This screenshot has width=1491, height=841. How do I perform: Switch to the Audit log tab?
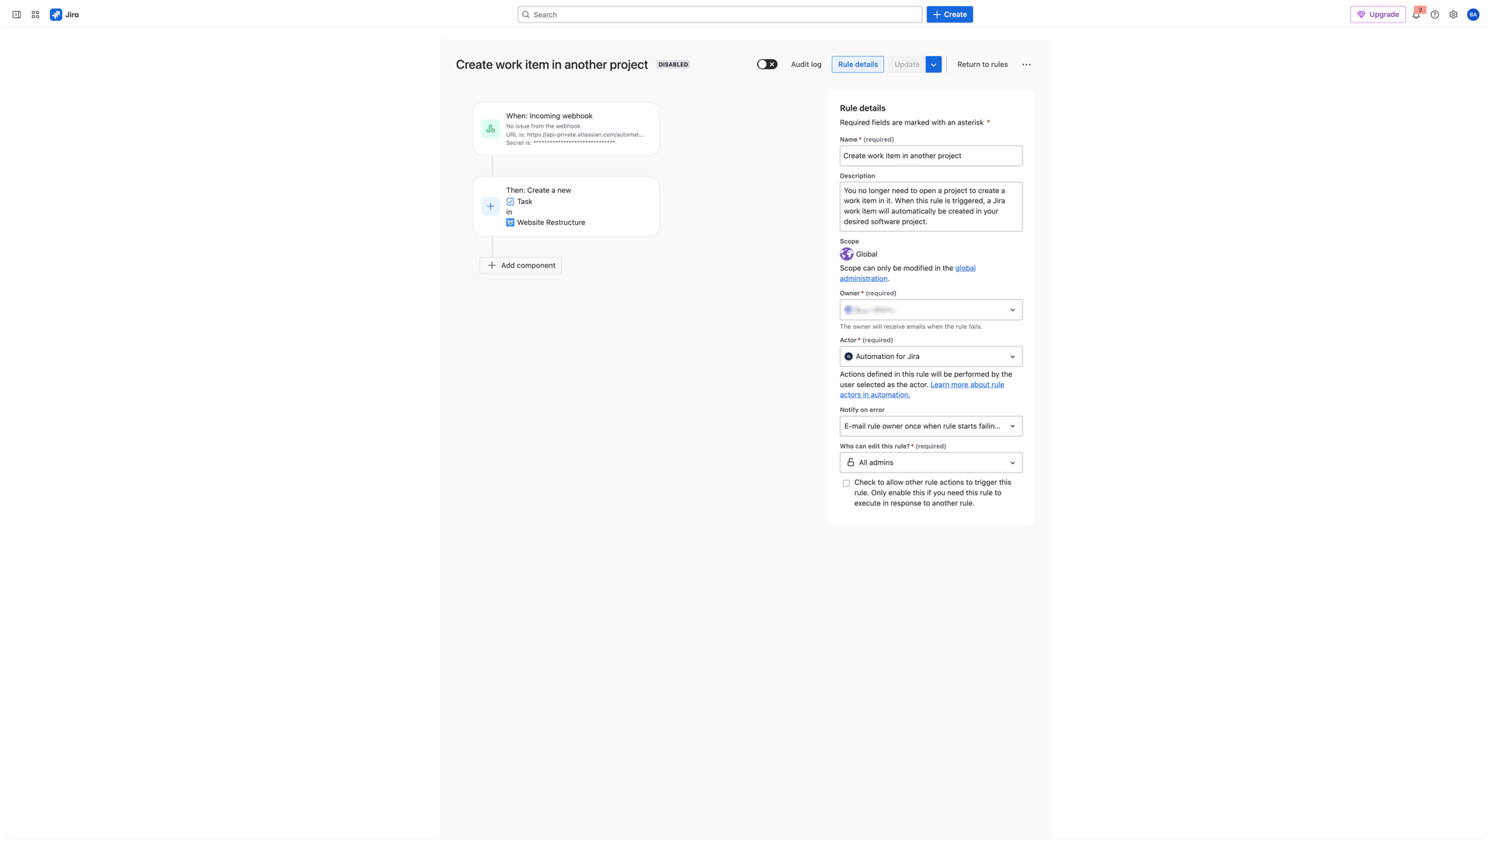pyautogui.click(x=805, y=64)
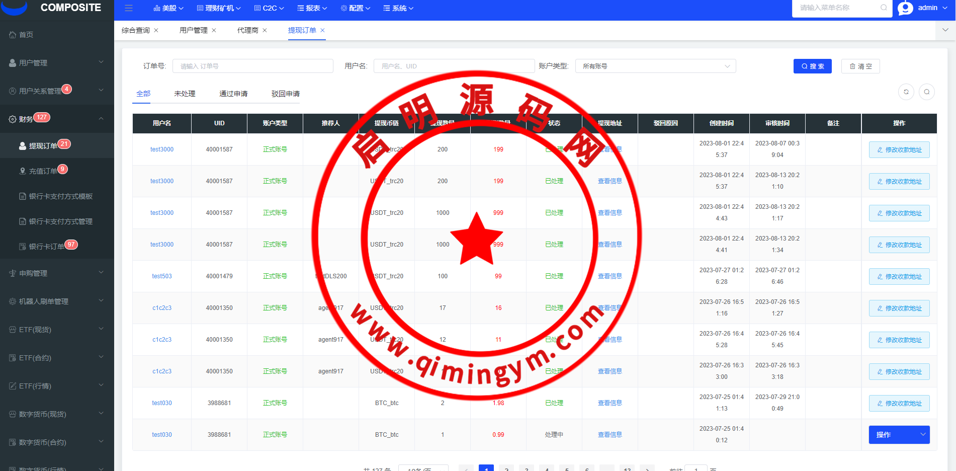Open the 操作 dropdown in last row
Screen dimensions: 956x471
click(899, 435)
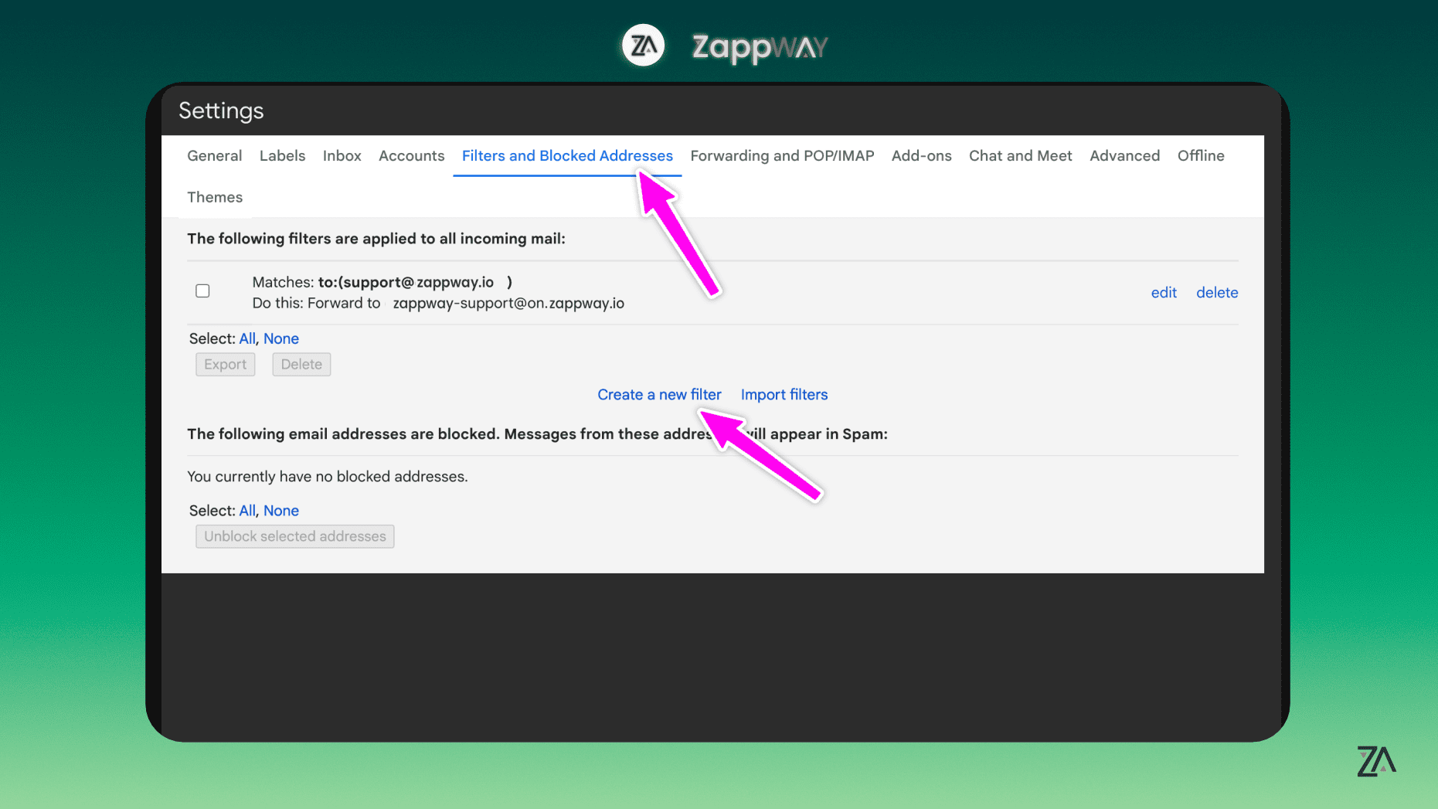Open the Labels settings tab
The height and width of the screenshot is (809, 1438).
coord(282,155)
* * *
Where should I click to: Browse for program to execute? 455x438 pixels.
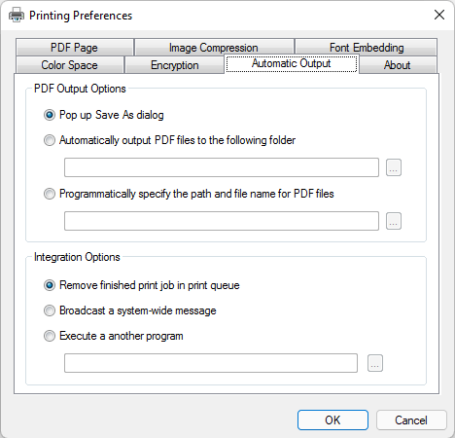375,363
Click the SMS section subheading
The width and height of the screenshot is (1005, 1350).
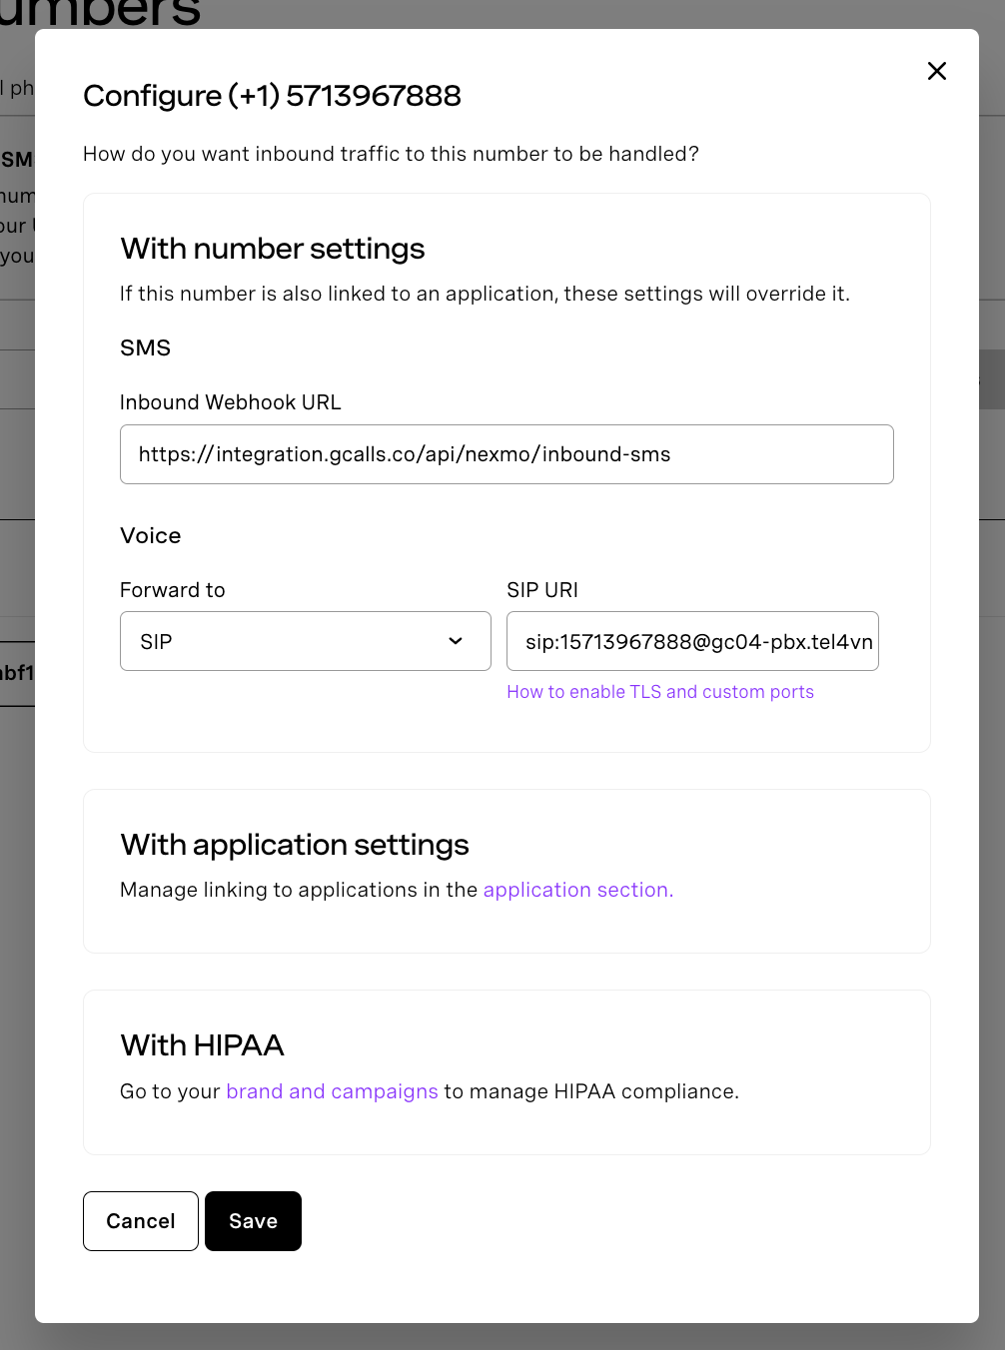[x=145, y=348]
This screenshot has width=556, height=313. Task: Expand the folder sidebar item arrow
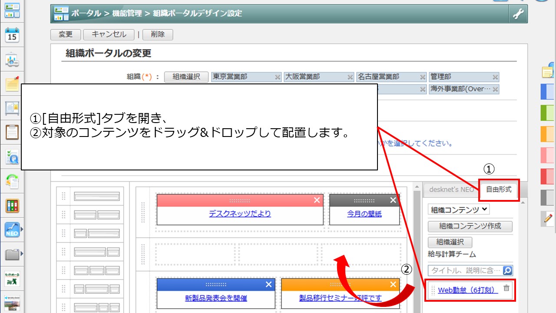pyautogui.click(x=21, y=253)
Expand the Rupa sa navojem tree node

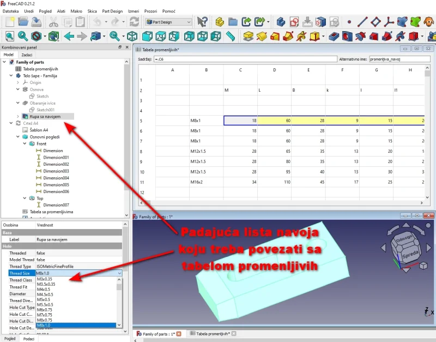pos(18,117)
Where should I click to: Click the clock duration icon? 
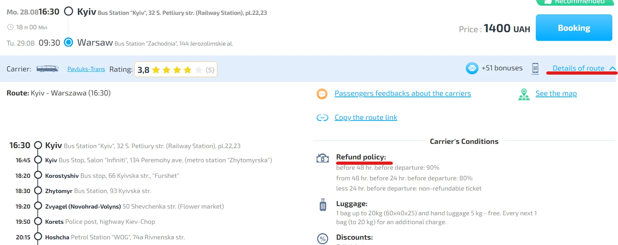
---
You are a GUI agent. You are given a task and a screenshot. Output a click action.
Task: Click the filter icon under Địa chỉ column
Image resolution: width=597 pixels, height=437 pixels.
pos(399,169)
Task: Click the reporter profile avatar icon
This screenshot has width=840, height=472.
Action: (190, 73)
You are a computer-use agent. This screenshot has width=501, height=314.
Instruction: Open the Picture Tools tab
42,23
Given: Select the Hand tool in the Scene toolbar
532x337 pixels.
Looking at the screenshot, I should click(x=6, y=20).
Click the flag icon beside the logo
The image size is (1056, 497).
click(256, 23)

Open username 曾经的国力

### Exercise task
Reproduce the items verbatim, starting with the line that contains "Given: Select the" and ending after the line that contains "Open username 曾经的国力".

### Answer
Given: Select the Hand tool in the Scene toolbar
532x337 pixels.
Looking at the screenshot, I should click(x=6, y=20).
Click the flag icon beside the logo
The image size is (1056, 497).
click(256, 23)

Open username 曾经的国力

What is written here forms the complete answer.